The Heritage Minutes attempted to look at Canadian history, through different ethnicities, genders, and linguistic lines.

But of those first 13 though, most focused on white male history, only a few, such as those of Jennie Trout and Nellie McClung, addressed women’s history.

Only one had an Indigenous focus to it.

The one of Jacques Cartier meeting Chief Donnacona and learning the word, Kanata.

Only one Heritage Minute, about Louis Frontenac, the Governor of New France, focused on a Francophone history.

It would not take long before the Heritage Minutes expanded to focus on a wider assortment of Canadians and events from our past.

The Heritage Minutes always seemed to fall into six categories.

Our Northerness and the survival of early settlers and trailblazers, as well as our interactions with the United States.

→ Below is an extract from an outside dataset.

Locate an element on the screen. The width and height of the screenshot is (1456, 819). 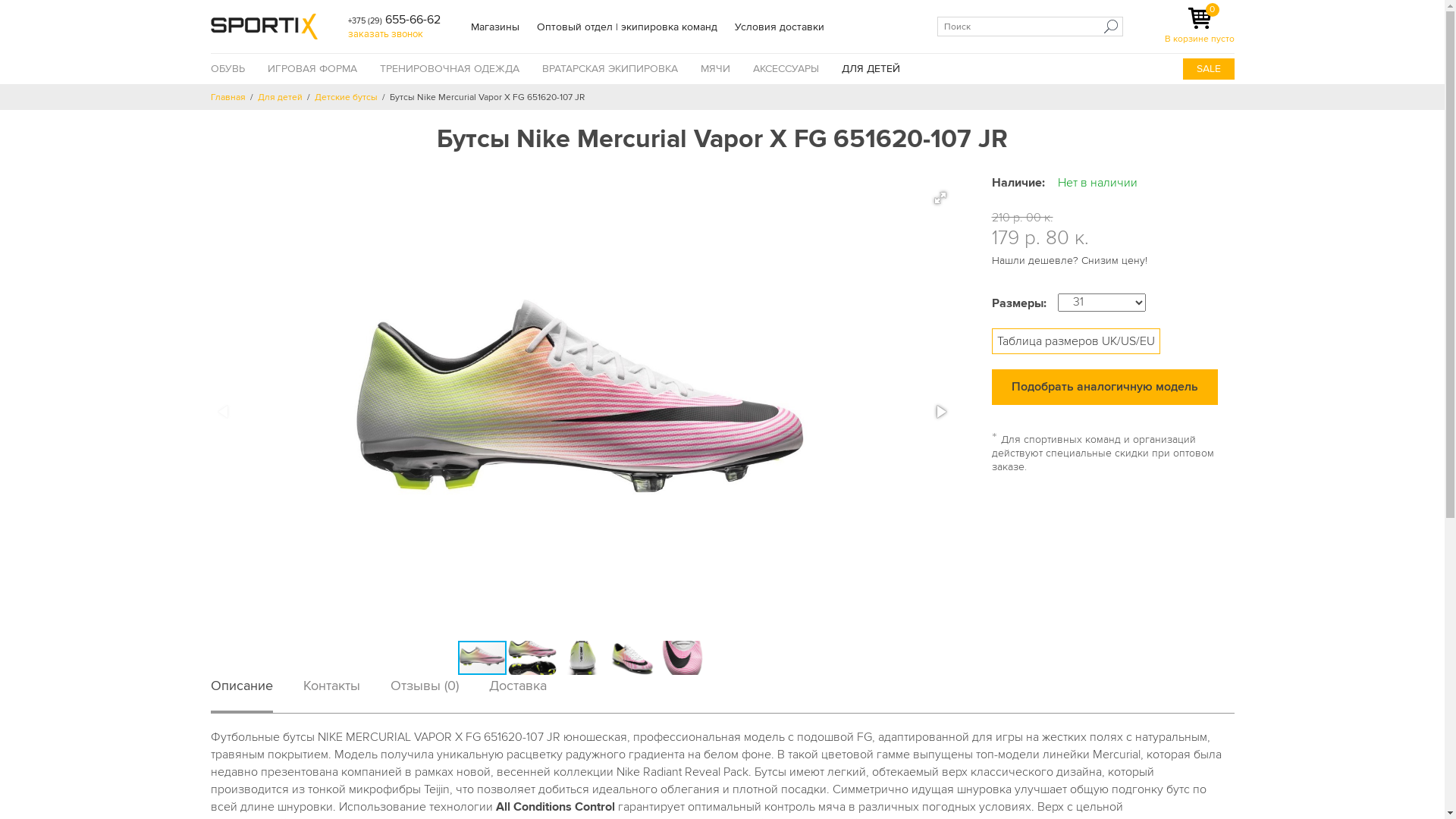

Some told the story of the French and English colonial past, while others focused on our geography and regionalism.

Lastly, there was our role on the world stage, and the sociological characteristics of the country.

Beginning in 1992, the Heritage Minutes were screened before feature films at Cineplex Odeon cinemas across Canada.

Later in the decade, Universal Studios Home Video Canada jumped on board and started to include the Minutes in many home video releases.

Throughout the 1990s, the Minutes were fixtures on major Canadian networks.

For TV networks, this was a win-win.

Canadian content requirements meant that a certain percentage of airtime per day had to be devoted to Canadian content.

Each Heritage Minute counted towards that and playing them through the day helped networks reach their Can-Con requirements.

Per week, 46 hours of Heritage Minutes were seen which meant they reached 23 million Canadians annually.

They were seen so often that some phrases became part of our collective culture.

Michael Levine says Heritage Minutes continue to resonate with Canadians, because they are stories wrapped in values.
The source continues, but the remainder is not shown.